4.The 2nd applicant found it necessary to file a supplementary affidavit where he wonders why Christine Wahome has not addressed the issue raised by the applicants - was the public auction conducted on a day before the advertised date? The 2nd applicant also poses the question why the auctioneer who conducted the sale has not filed a replying affidavit.
5.The applicants and the 1st respondent filed written submissions and Case Digest which we have perused.The Motion came before us on a virtual platform on December 15, 2021 where learned counsel Mr. Kyalo Mbobu appeared for the applicants; learned counsel Mr. Kelvin Mbogo appeared for the 1st respondent; learned counsel Mr. Paul Mungla appeared for the 3rd respondent and asked to be excused as his client had no interest in the determination of the matter. Mr. Mbobu and Mr. Mbogo highlighted their written submissions which, as we have said, we have considered.
6.The principles that govern consideration of applications for stay of execution or injunction under the rules of this Court are well known.

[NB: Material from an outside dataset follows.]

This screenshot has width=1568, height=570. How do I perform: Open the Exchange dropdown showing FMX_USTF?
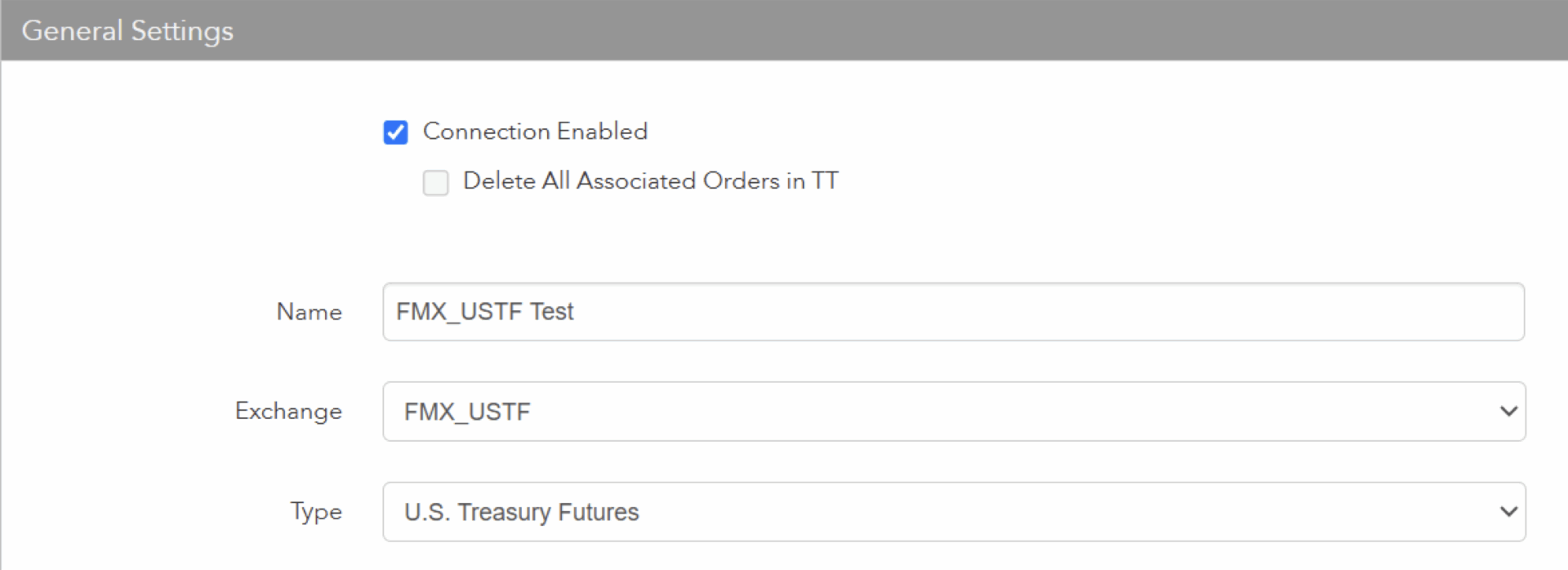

For an applicant to succeed he must, firstly, demonstrate that the appeal, or intended appeal, as the case may be, is arguable, which is the same as saying that the same is not frivolous. Such an applicant must, in addition, show that the appeal would be rendered nugatory absent stay – See the case of Stanley Kangethe Kinyanjui v Tony Ketter & 5 Others  eKLR where the said principles are well summarized.
7.We have perused draft Memorandum of Appeal where various grounds of appeal are taken. It is intended to be argued on appeal whether the Judge misdirected herself by not considering affidavits where an issue was raised that a public auction advertised for October 25, 2019 took place a day earlier on 24th October, 2019. It is also intended to be argued on appeal that the public auction conducted on a day other than the day advertised and where the 1st respondent was declared highest bidder was a fraudulent sale. We find these to be arguable points on appeal and this Court has held that an arguable point is not one that will succeed – Dennis Mogambi Mongare v Attorney General & 3 Others  eKLR. This Court has also held that an applicant to succeed on arguability of the appeal need not raise a multiplicity of points as one arguable point will suffice – See the case of Damji Pragji Mandaria v Sara Lee Household and Body Care (K) Limited, Civil Application No. NAI 345 of 2004.
8.The applicants say that the suit property is their matrimonial home and resulting from the public auction whose conduct they question and is the subject of the intended appeal the suit property could be sold and be beyond their reach if the appeal succeeded. The 1st respondent, in response, states that it is able to compensate the applicants should the appeal succeed. Considering the whole matter and balancing the interests of the parties we take the view that the status of the parties before the impugned sale should be preserved pending appeal. We are satisfied that if the matrimonial property is transferred to a third party it would prejudice the applicants and be beyond their reach if the appeal succeeded, the appeal would be rendered nugatory.
9.We allow the Motion and confirm the interim injunction we ordered on December 15, 2021. Costs of the Motion will be in the appeal.